▶ [Requirements] Reproduce the items from the start of the records down through the line containing "Action: (312, 833)", both ends included. Leave the pictures out of your copy.

[Stored data entries]
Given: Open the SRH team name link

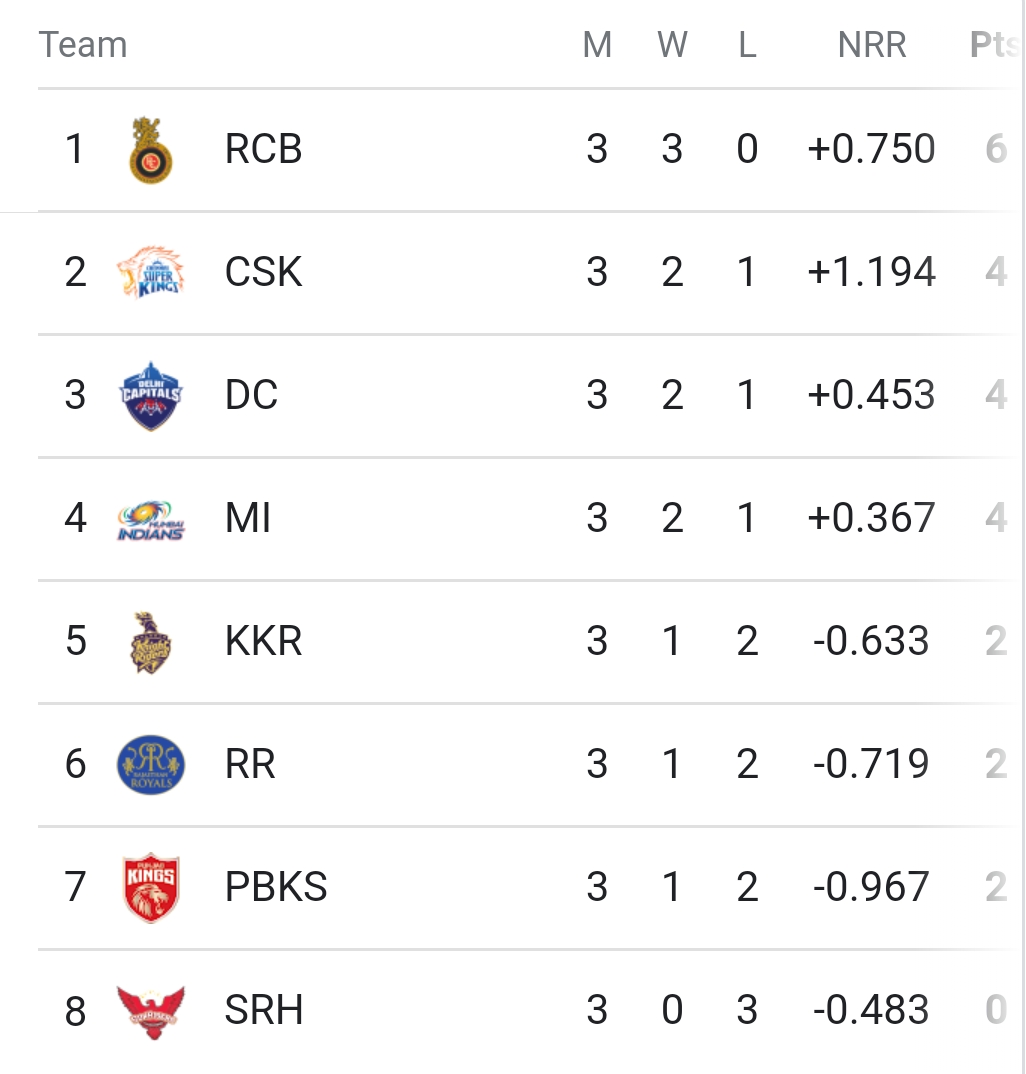Looking at the screenshot, I should [x=264, y=1010].
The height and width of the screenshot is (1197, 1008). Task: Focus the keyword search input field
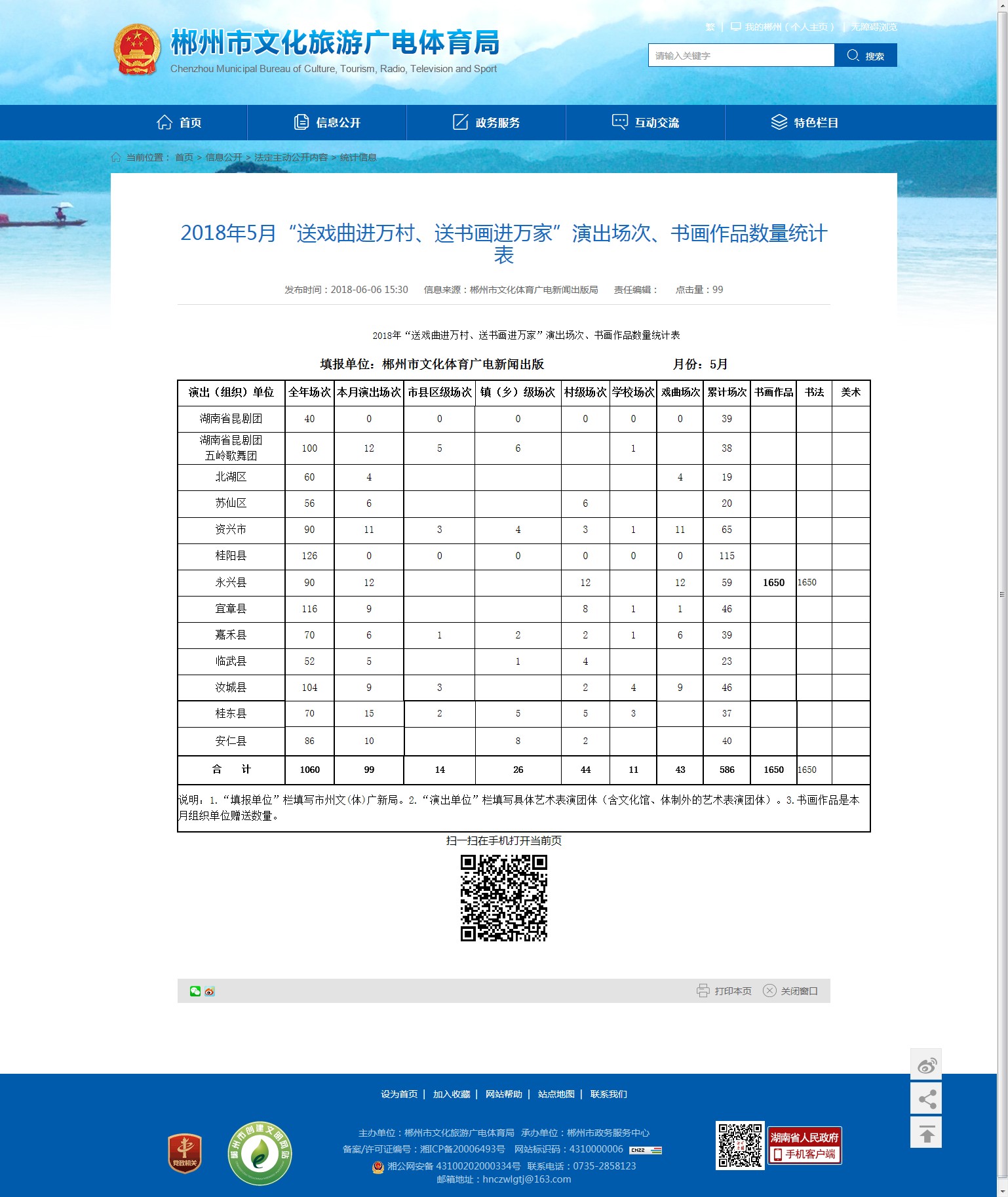click(741, 56)
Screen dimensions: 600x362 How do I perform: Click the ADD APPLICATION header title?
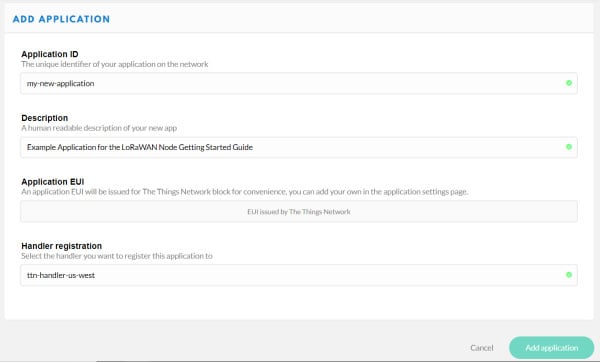point(61,19)
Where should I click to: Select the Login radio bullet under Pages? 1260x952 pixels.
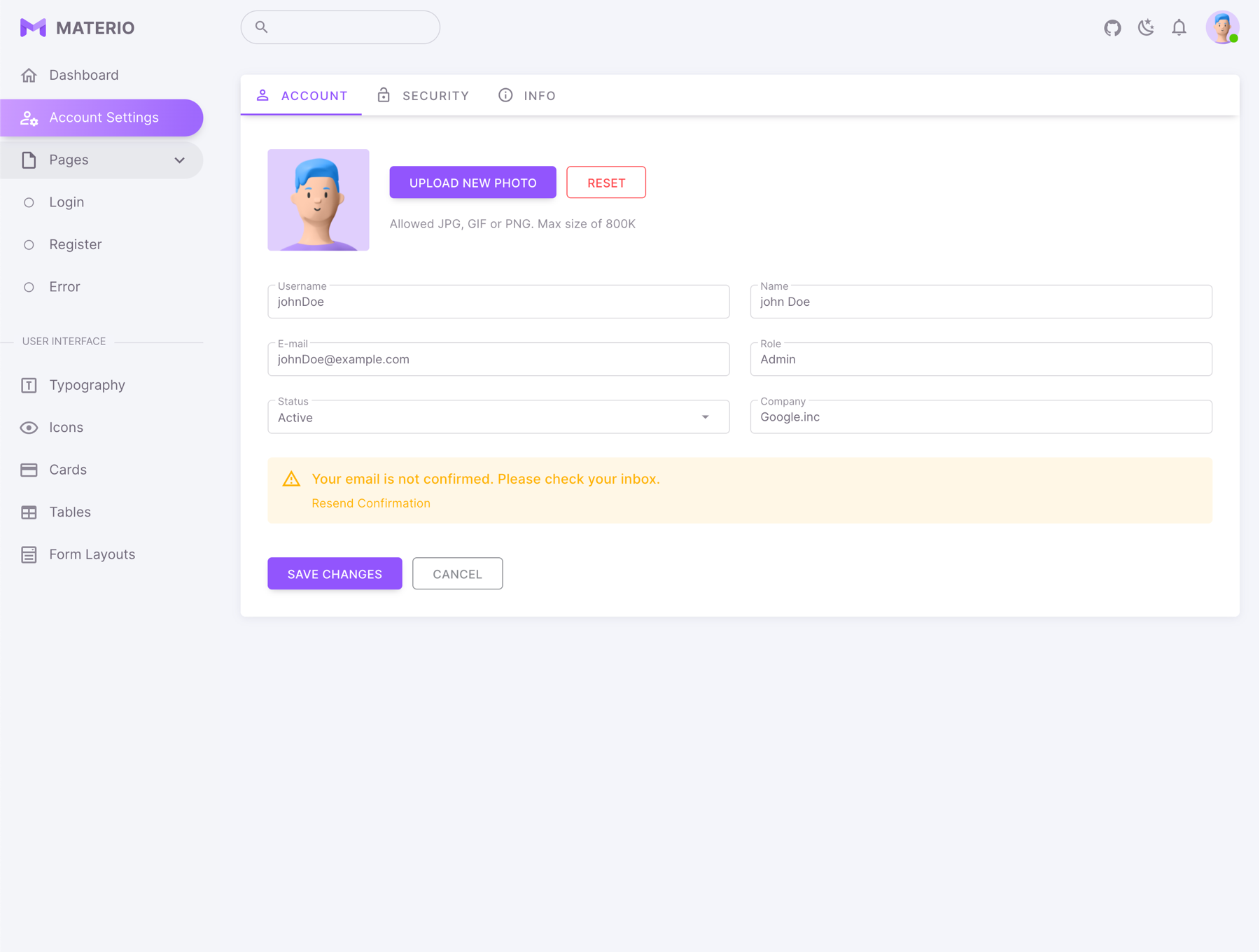click(x=29, y=202)
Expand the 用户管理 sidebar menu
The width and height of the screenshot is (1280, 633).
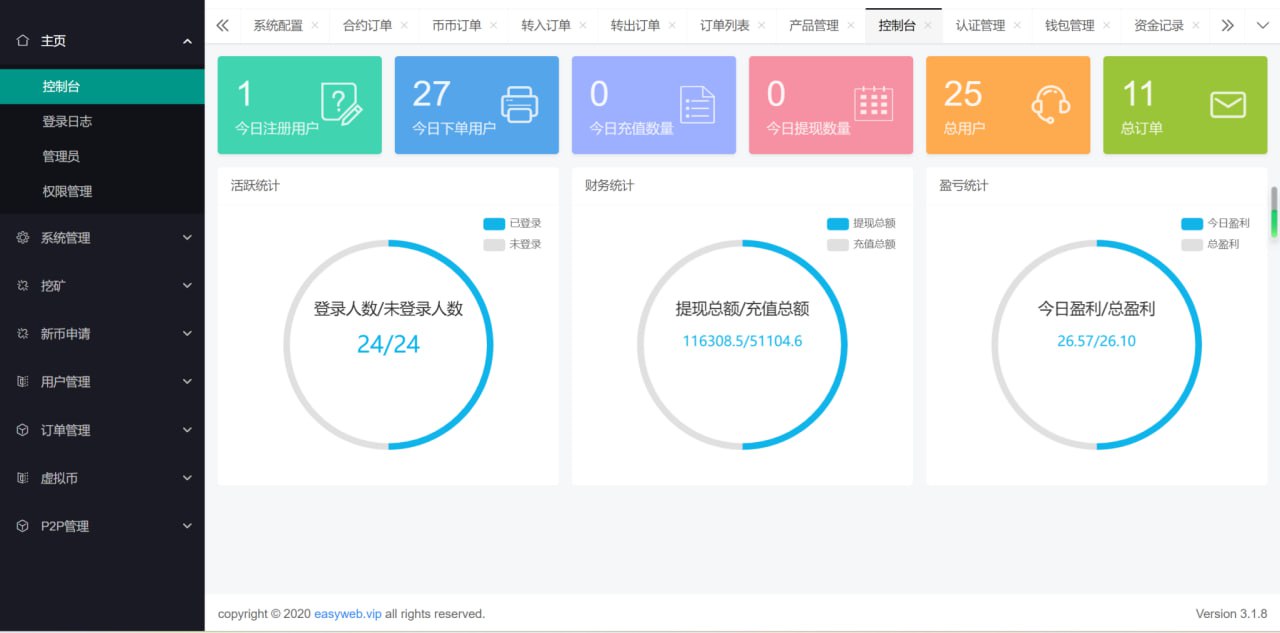102,382
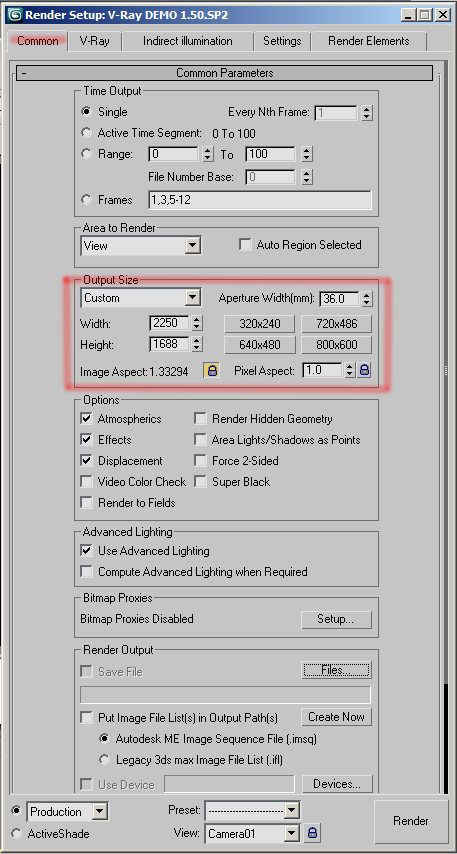
Task: Click the lock icon beside the Camera01 view
Action: (312, 833)
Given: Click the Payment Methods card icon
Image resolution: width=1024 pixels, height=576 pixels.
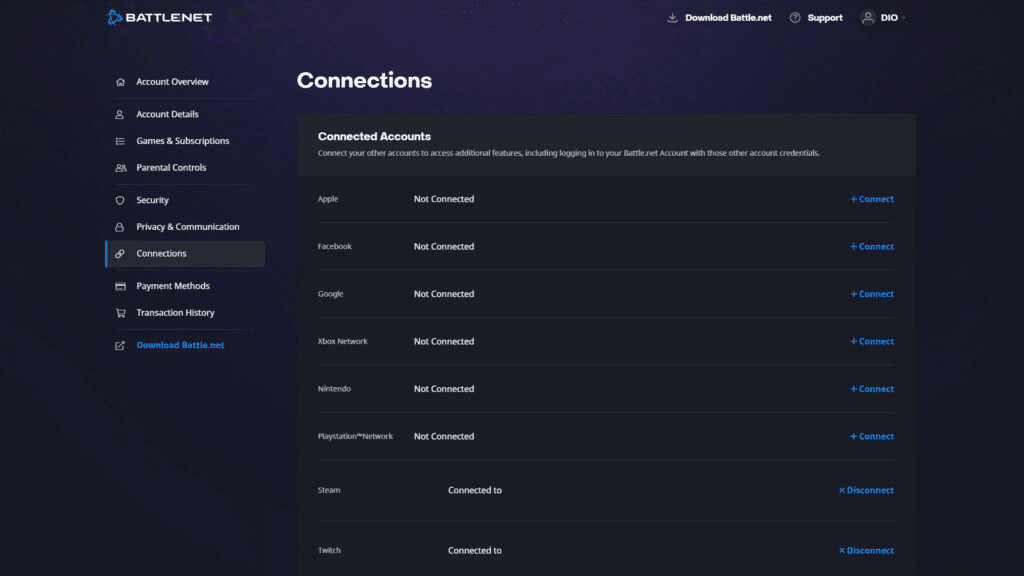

▶ [Task output]
Given: Open the SRH team name link

Looking at the screenshot, I should [x=264, y=1010].
The height and width of the screenshot is (1197, 1008). Task: Focus the keyword search input field
click(741, 56)
Screen dimensions: 600x362 How do I perform: Click the ADD APPLICATION header title?
point(61,19)
Where should I click to: Select the Login radio bullet under Pages? 1260x952 pixels.
click(x=29, y=202)
Expand the 用户管理 sidebar menu
The width and height of the screenshot is (1280, 633).
102,382
Task: Click the lock icon beside the Camera01 view
Action: (312, 833)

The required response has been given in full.